In the past several weeks, I’ve been inundated with new clients who have just recently lost loved ones and others who are dealing with very difficult issues.  While I fully understand that I can’t “make someone feel better,” I confess that when my schedule gets so full with people who are hurting so much, I begin to struggle with whether I am capable of saying the right things to help them all.  I know that the reality is that WHAT we say seldom helps.  What helps most is that we sit with the person in pain and allow them to feel what they need to feel.  Sometimes it helps to share a little about similar feelings we’ve had so they understand that we get it.  But, because everyone grieves differently and every grief is different, we can’t really completely get it.  Grief has a way of breaking us open and leaving us feeling more vulnerable than ever before.  This is most difficult for those of us who tend to be the givers of the world.

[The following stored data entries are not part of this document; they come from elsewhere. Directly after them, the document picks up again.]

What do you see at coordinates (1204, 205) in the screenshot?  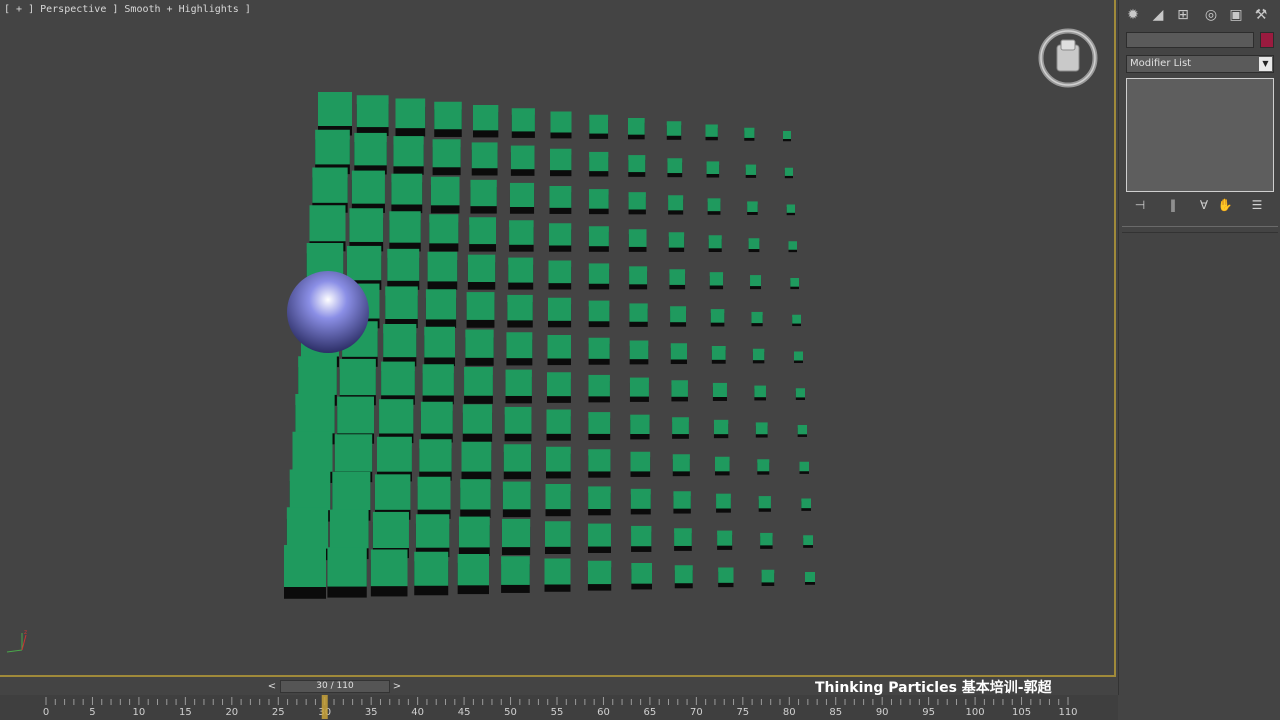 I see `make-unique-button: ∀` at bounding box center [1204, 205].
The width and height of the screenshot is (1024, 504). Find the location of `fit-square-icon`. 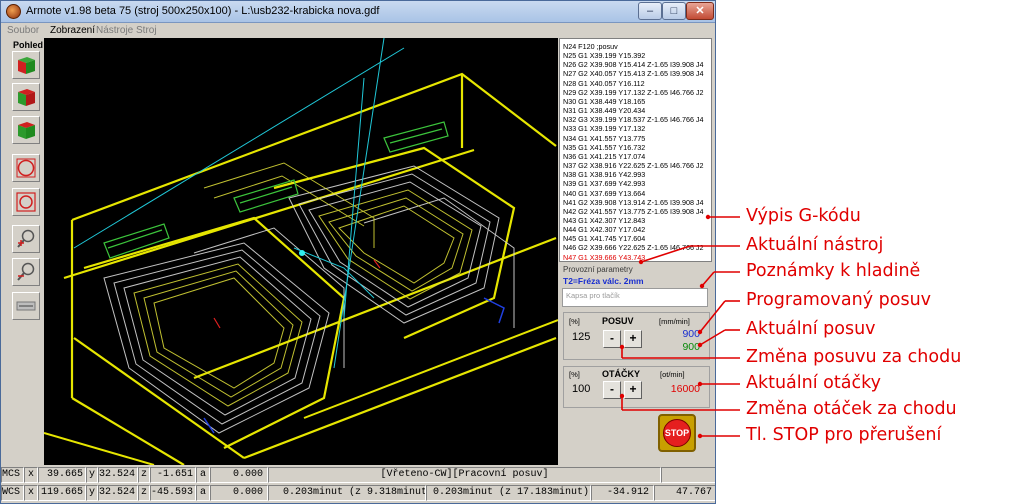

fit-square-icon is located at coordinates (26, 202).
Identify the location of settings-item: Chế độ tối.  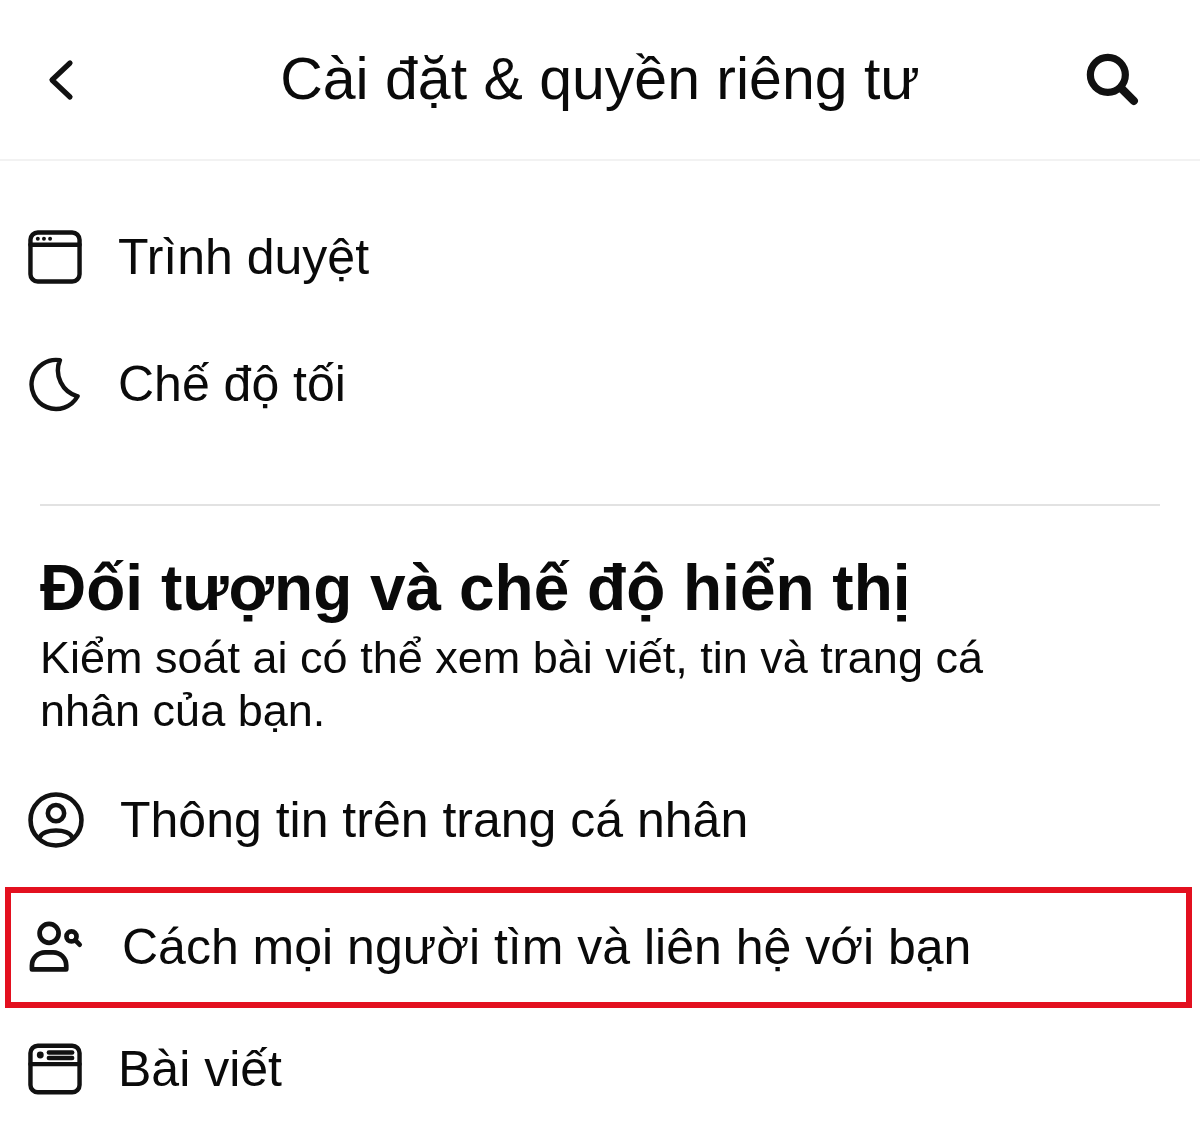
(598, 384).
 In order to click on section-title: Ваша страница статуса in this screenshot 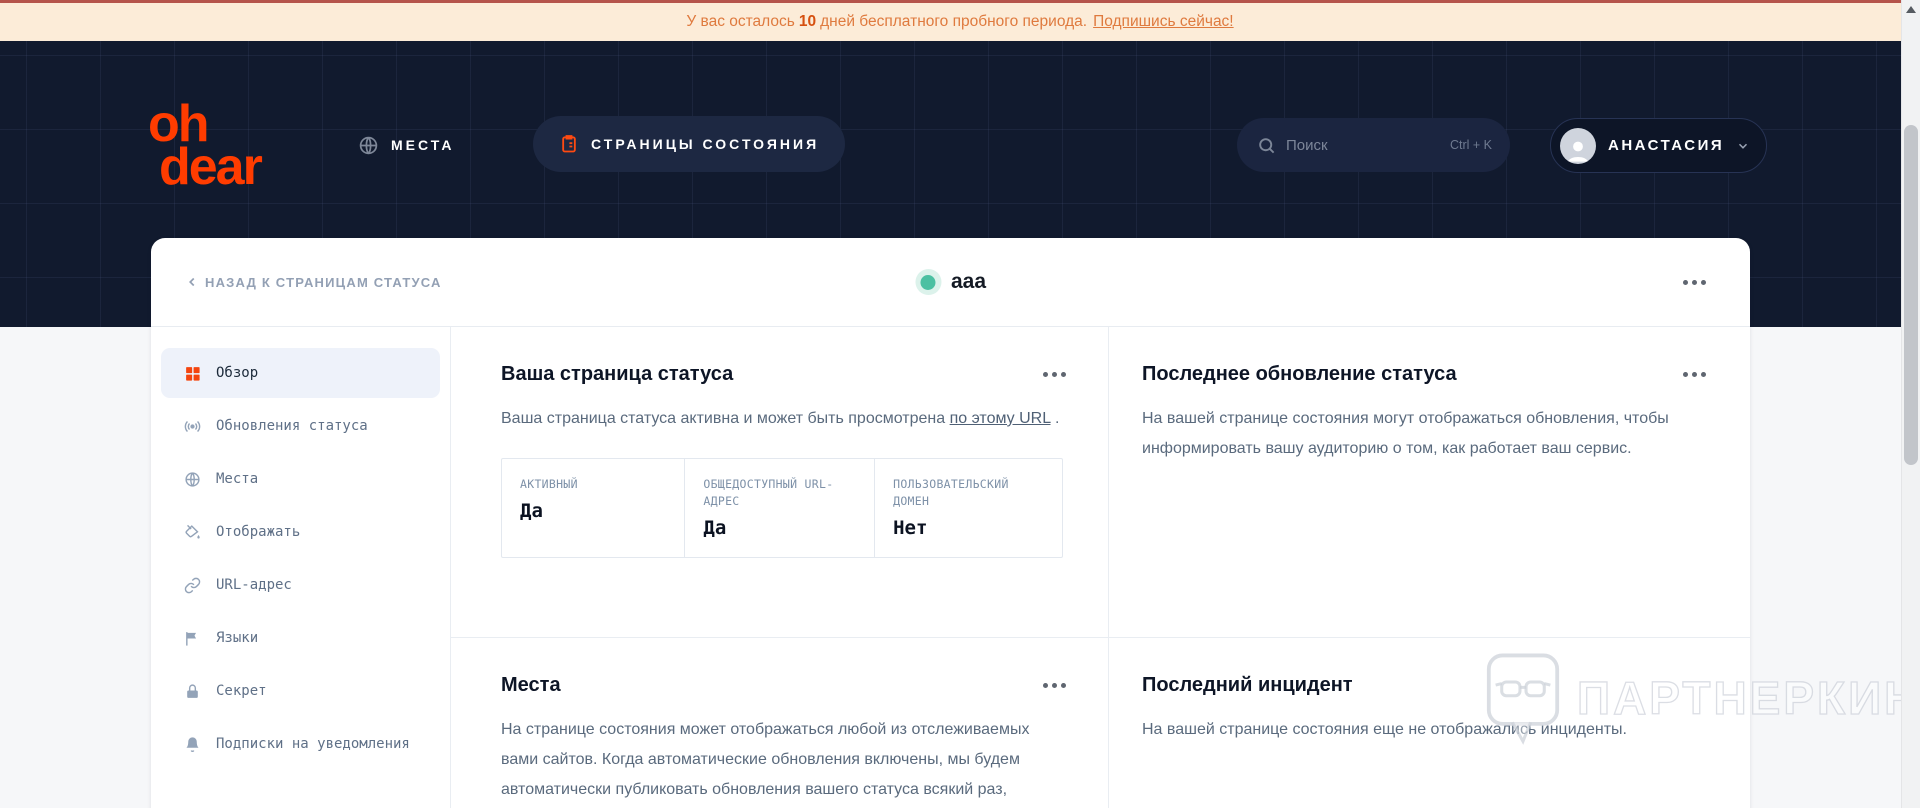, I will do `click(618, 374)`.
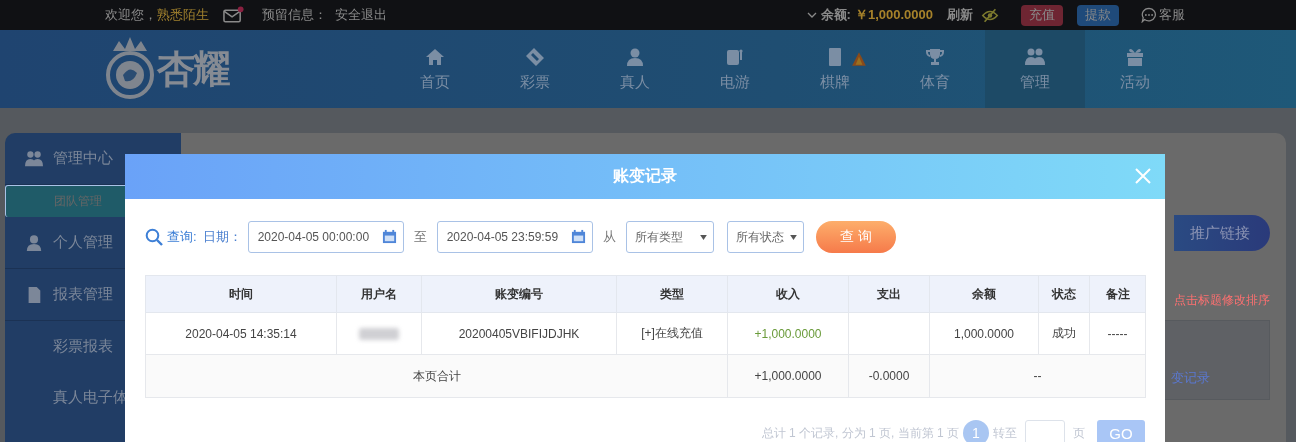 The image size is (1296, 442). I want to click on column-header: 支出, so click(889, 294).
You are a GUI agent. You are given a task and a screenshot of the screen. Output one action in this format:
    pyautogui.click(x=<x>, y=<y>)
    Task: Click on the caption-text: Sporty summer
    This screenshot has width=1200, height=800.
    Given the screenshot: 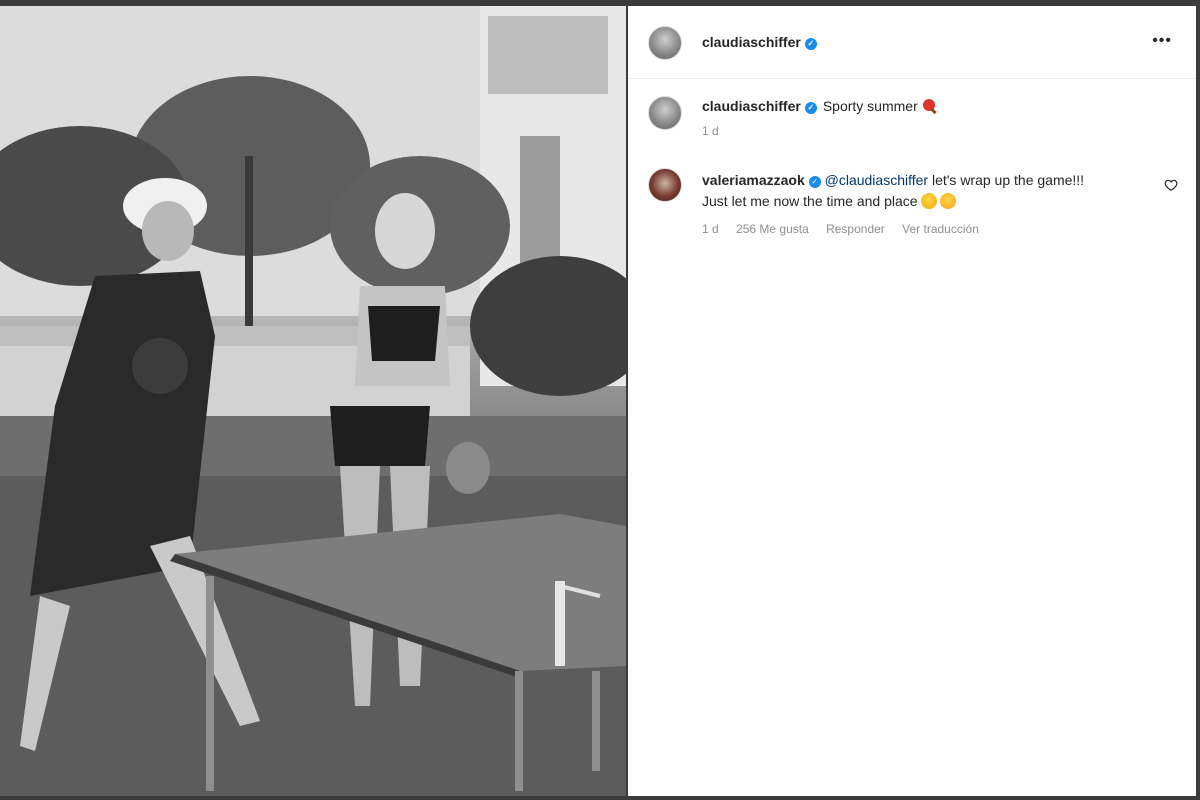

I’m working on a blog about giving and receiving help, but it sometimes takes me several weeks for a blog to germinate, make sense and to actually say what I really want to say.  So in the mean time, I’m re-posting one of my favorite readings about the misconception most of us hold that we should always be strong. When we’re in the midst of a loss, or when we become overwhelmed with life for any reason, we tend to berate ourselves for being “weak”. As the reading says, we aren’t weak, and all we can do is enough.  In fact, I found myself quoting part of this reading to a client just the other day.  I needed to read it again, and I hope it helps you as well.


We don’t always have to be strong to be strong.  Sometimes our strength is expressed in being vulnerable.  Sometimes we need to fall apart to regroup and stay on track.

We all have days when we cannot push any harder, cannot hold back self-doubt, cannot  stop focusing on fear, cannot be strong.

There are days when we cannot focus on being responsible.  Occasionally, we don’t want to get out of our pajamas.  Sometimes, we cry in front of people.  We expose our tiredness, irritability or anger.

Those days are okay.  They are just okay.

Part of taking care of ourselves means we give ourselves permission to “fall apart” when we need to.  We do not have to be perpetual towers of strength.  We are strong.  We have proven that.  Our strength will continue if we allow ourselves the courage to feel scared, weak, and vulnerable when we need to experience those feelings.